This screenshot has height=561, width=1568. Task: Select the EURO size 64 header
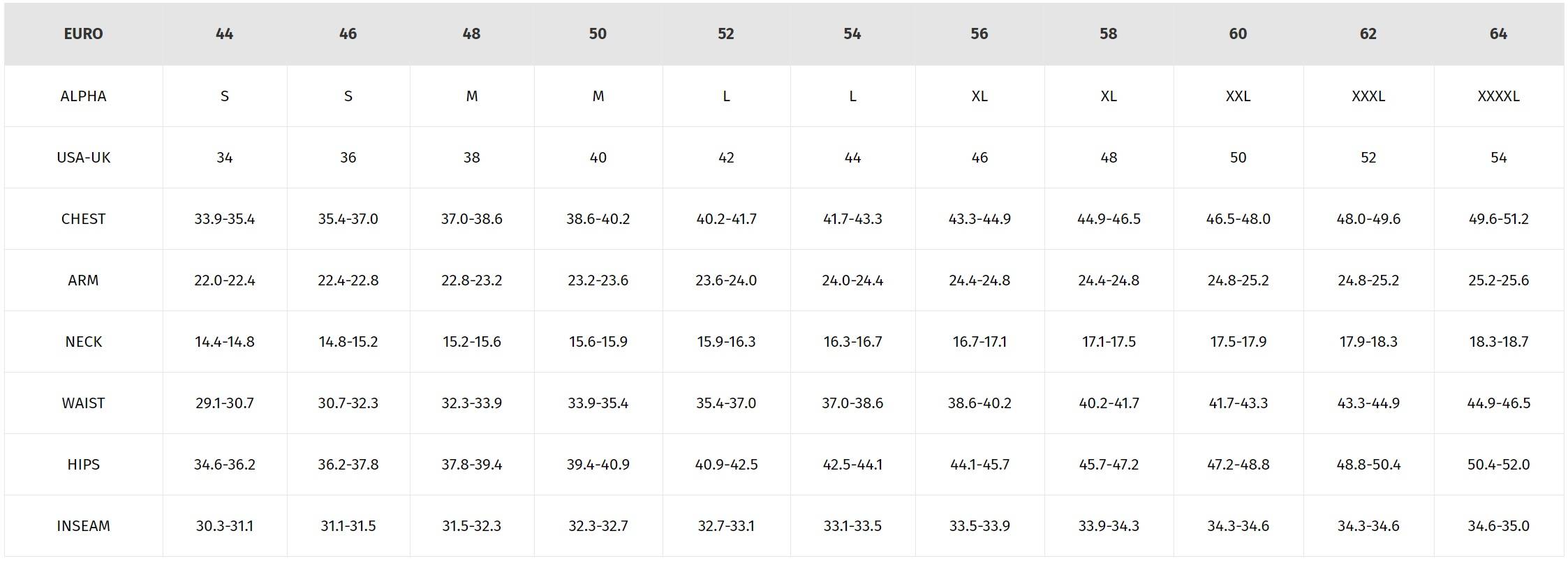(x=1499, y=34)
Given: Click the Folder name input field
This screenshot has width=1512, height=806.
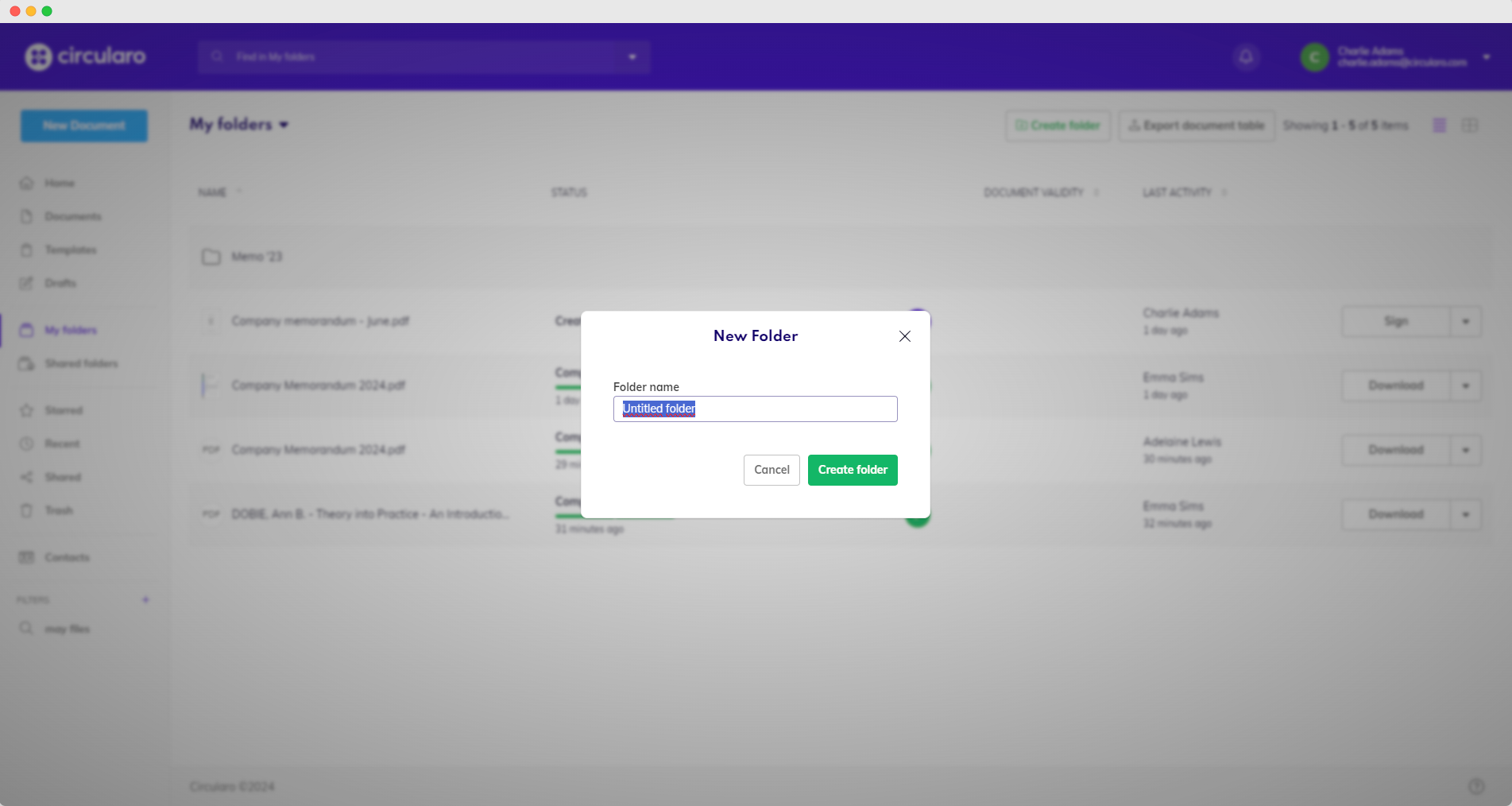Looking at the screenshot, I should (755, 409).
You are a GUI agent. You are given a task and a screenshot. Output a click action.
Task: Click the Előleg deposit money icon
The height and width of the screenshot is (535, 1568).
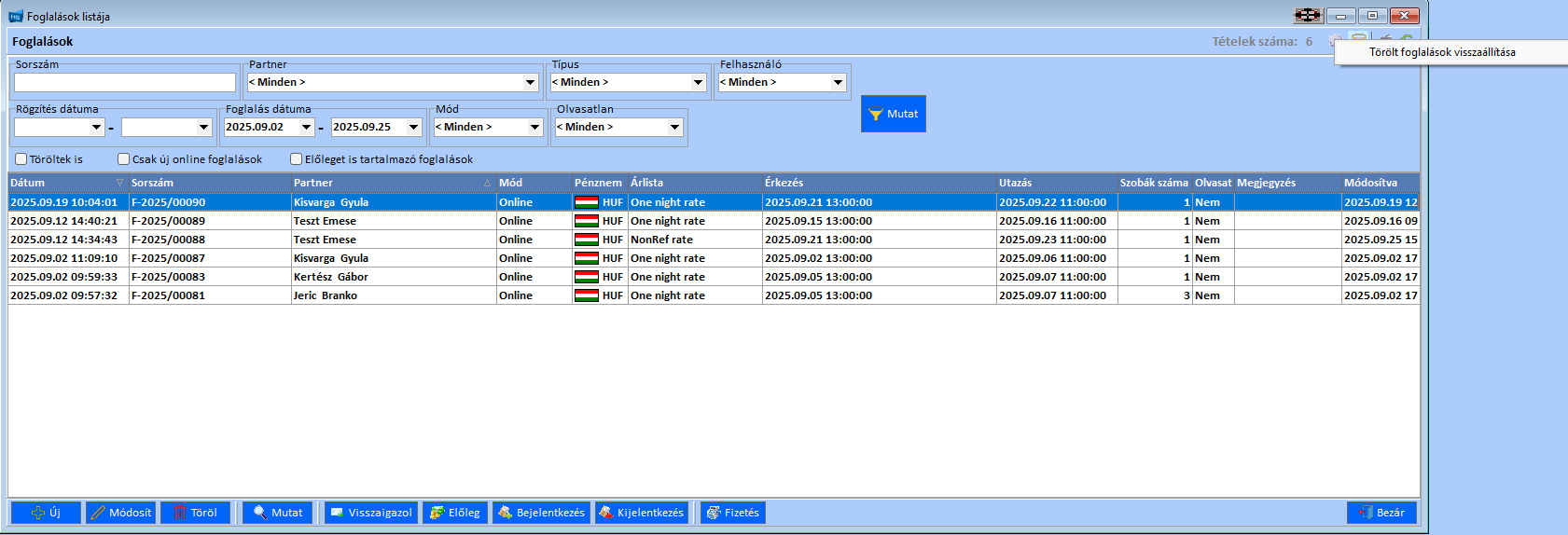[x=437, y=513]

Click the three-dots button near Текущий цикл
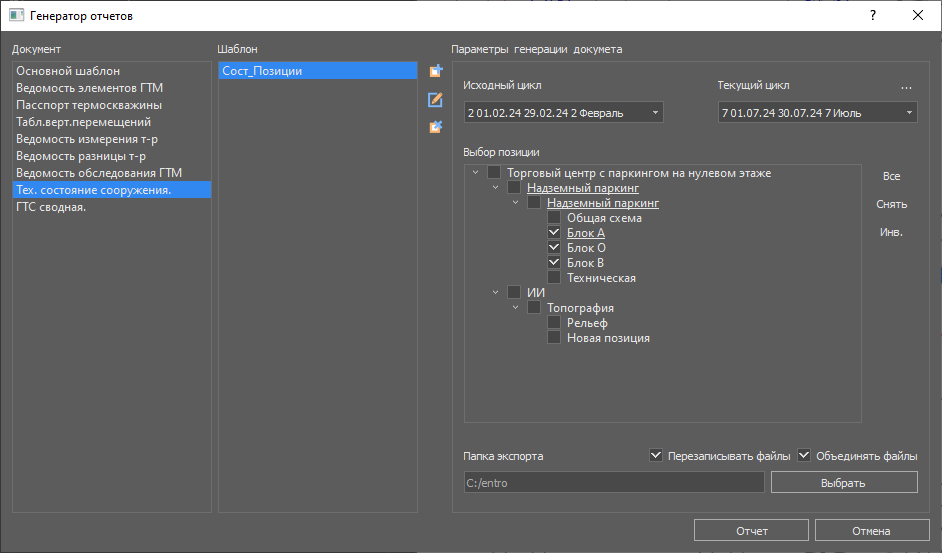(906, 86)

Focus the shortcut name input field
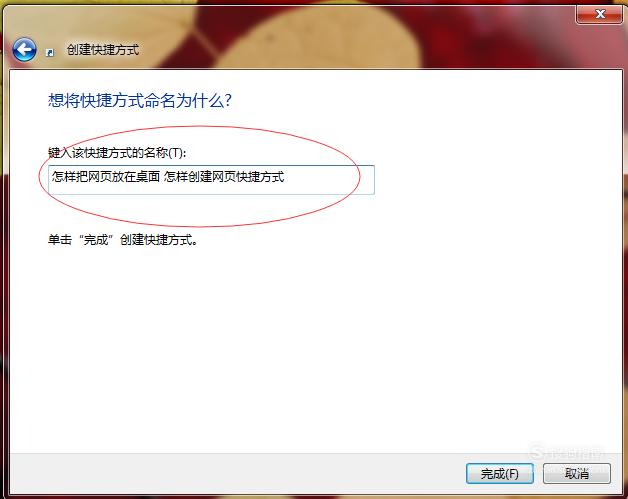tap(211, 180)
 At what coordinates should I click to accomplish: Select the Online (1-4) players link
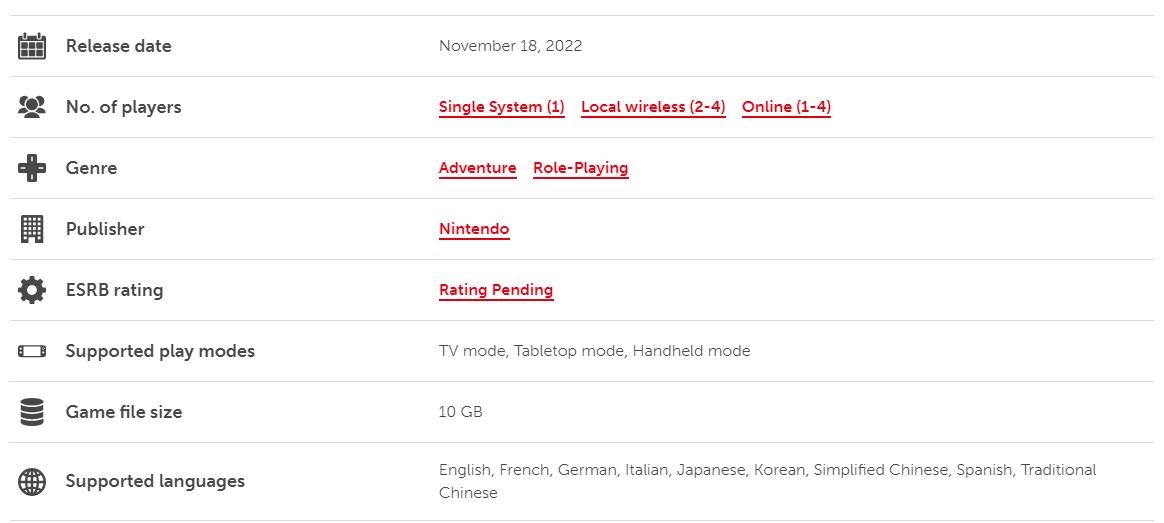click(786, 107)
...
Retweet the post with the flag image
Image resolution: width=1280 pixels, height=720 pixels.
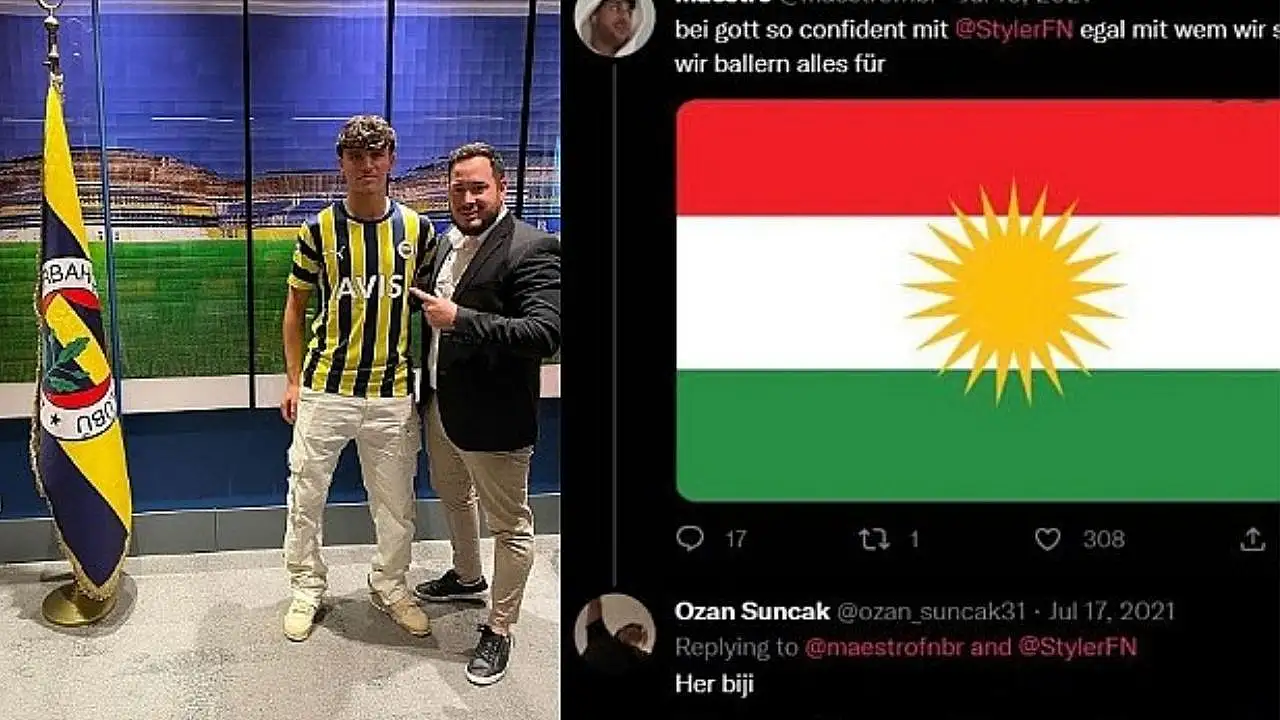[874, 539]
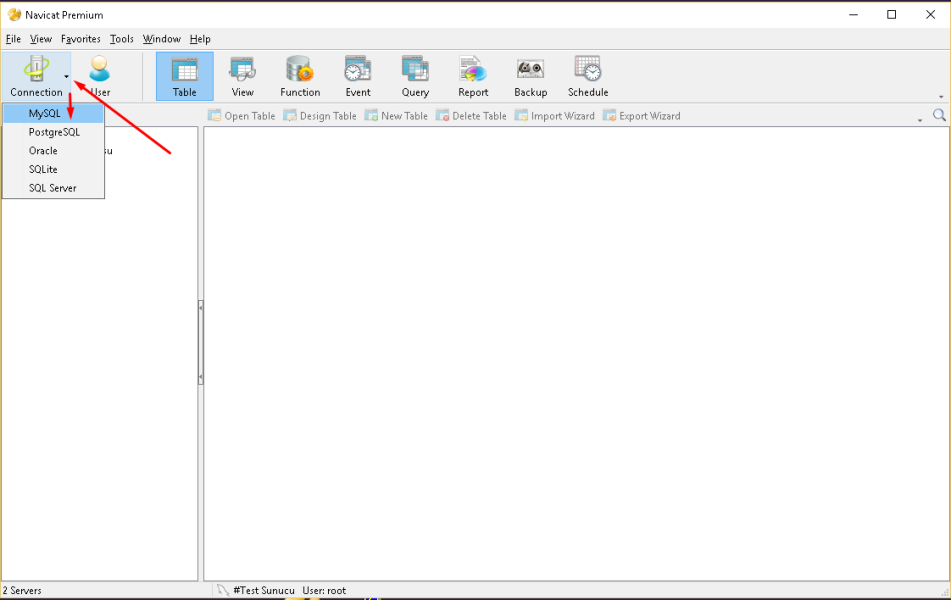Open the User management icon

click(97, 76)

WHAT YOU WILL DO: Of the lines above, quote exactly those from the one with "This screenshot has width=1512, height=806." through the one with "Task: Click the Előleg deposit money icon", ends included; pictures stay out.

SOLUTION TO THE PROBLEM:
This screenshot has width=1512, height=806.
Looking at the screenshot, I should (755, 409).
You are a GUI agent. You are given a task and a screenshot. Output a click action.
Task: Click the Előleg deposit money icon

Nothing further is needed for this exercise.